● EXTRACTED INFORMATION
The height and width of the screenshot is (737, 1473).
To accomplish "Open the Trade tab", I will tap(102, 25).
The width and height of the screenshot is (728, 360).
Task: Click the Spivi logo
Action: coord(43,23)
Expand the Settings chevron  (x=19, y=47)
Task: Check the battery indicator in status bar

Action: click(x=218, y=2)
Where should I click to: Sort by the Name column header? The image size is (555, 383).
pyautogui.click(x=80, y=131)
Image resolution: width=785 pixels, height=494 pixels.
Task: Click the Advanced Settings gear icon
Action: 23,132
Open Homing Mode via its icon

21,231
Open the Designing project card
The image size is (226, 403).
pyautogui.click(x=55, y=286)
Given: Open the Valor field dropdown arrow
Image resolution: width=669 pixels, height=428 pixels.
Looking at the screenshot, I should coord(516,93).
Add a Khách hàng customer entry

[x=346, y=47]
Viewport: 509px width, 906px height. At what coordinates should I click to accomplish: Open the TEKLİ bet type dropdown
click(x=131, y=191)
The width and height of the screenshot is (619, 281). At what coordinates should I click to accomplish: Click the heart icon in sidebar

● WHAT TO WORK ON
The complete material above is to be retyped word for word.

● TASK RESPONSE
The height and width of the screenshot is (737, 1473).
To accomplish "Open the Trade tab", I will tap(102, 25).
The width and height of the screenshot is (728, 360).
Task: Click the Spivi logo
Action: coord(43,23)
Expand the Settings chevron  (x=19, y=47)
Task: Check the battery indicator in status bar

Action: click(x=218, y=2)
Where should I click to: Sort by the Name column header? The image size is (555, 383).
pyautogui.click(x=80, y=131)
Image resolution: width=785 pixels, height=494 pixels.
Task: Click the Advanced Settings gear icon
Action: 23,132
Open Homing Mode via its icon

21,231
Open the Designing project card
The image size is (226, 403).
pyautogui.click(x=55, y=286)
Given: Open the Valor field dropdown arrow
Image resolution: width=669 pixels, height=428 pixels.
Looking at the screenshot, I should coord(516,93).
Add a Khách hàng customer entry

[x=346, y=47]
Viewport: 509px width, 906px height. At what coordinates should I click to accomplish: Open the TEKLİ bet type dropdown
click(x=131, y=191)
The width and height of the screenshot is (619, 281). At what coordinates should I click to accomplish: Click the heart icon in sidebar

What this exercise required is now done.